Jerzy Owsiak powiadomił o rezygnacji z funkcji prezesa WOŚP niedługo po informacji o śmierci prezydenta Gdańska Pawła Adamowicza.
- Ta nienawiść w moją stronę, w stronę fundacji, grzeje od 25 lat. Od 25 lat staczam boje z ludźmi, którzy mi grożą. Niestety, polski wymiar sprawiedliwości i policja nie dają sobie z tym rady - mówił podczas konferencji Jerzy Owsiak. Jak dodał, dalej będzie pracował w firmie, ale nie będzie podejmował żadnych decyzji.
Większość komentatorów, publicystów i polityków było zaskoczonych tą informacją. Wielu z nich wyraziło poparcie dla Jerzego Owsiaka.
"Owsiak złożył rezygnację. Zachował się jak polityk, który poczuwa się do odpowiedzialności za swój resort, choć sam nie zawinił. Gdy minister tak uczyni (jakże rzadko!) - premier, jego szef, może dymisji nie przyjąć. Szefem Owsiaka jesteśmy my, obywatele. Ja tej dymisji nie przyjmuję! A wy?" - skomentował informację o rezygnacji Marek Borowski.
"Jurek, nie możesz rezygnować z zarządzania swoim Dziełem. Naszym, wspólnym Polaków, Dziełem. Tragedia śmierci Prezydenta Gdańska Pawła Adamowicza nie ma nic wspólnego z finałem, świętem dobra. Jurek, jesteś nam potrzebny!!!" - napisała z kolei szefowa Polskiej Akcji Humanitarnej Janina Ochojska.
Profesor prawa Wojciech Sadurski stwierdza wprost, że dla wielu WOŚP to właśnie Owsiak. "Nie dopuśćmy, by zabójca zabił także WOŚP. Apelujmy do Jurka Owsiaka, by odwołał swą decyzję o rezygnacji z kierowania Orkiestrą. Przy całym szacunku dla Jego współpracowników, w oczach ogółu WOŚP to Jurek. Niech kolejne sukcesy zbiórki będą hołdem złożonym prezydentowi Adamowiczowi" - napisał Sadurski.

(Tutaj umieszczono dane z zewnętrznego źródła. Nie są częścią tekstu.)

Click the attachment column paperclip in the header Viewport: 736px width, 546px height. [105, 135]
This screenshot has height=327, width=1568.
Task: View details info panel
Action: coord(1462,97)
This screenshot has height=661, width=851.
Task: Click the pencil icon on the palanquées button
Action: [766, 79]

Do sprawy odniosła się też Wanda Nowicka, działaczka społeczna i była posłanka: "Fundacja WOŚP dziś potrzebna bardziej niż kiedykolwiek. Jesteście wspaniali! Dziękuję! #Jureknierezygnuj! Nigdy się nie poddawałeś, nie poddaj się dziś. Jutro jest kolejny dzień. Dużo pracy przed tobą i nami"
"Czy w Polsce zwycięża nienawiść i pogarda? Po zabójstwie Prezydenta Pawła Adamowicza i fali prawicowego hejtu szef Fundacji WOŚP Jurek Owsiak złożył rezygnację ze stanowiska. To krytyczny moment w blisko 30-letniej historii Orkiestry" - pisze z kolei dziennikarz "Superwizjera", Bertold Kittel.
Do przemyślenia decyzji namawia Owsiaka Szymon Szymon Hołownia, który zamieścił w tej sprawie wpis na Facebooku.
- Po ludzku go rozumiem, gdy mówi że nie chce swoją obecnością prowokować kolejnych takich ataków, ma nadzieję, że gdy się trochę schowa - atmosfera, w której możliwe jest jak się okazuje nawet takie barbarzyństwo, się jakoś rozrzedzi. To co się stało, musi stanowić dla niego cholerny psychiczny koszt. Ale rzecz w tym, że my właśnie nie możemy dać się zastraszyć! - stwierdza Hołownia.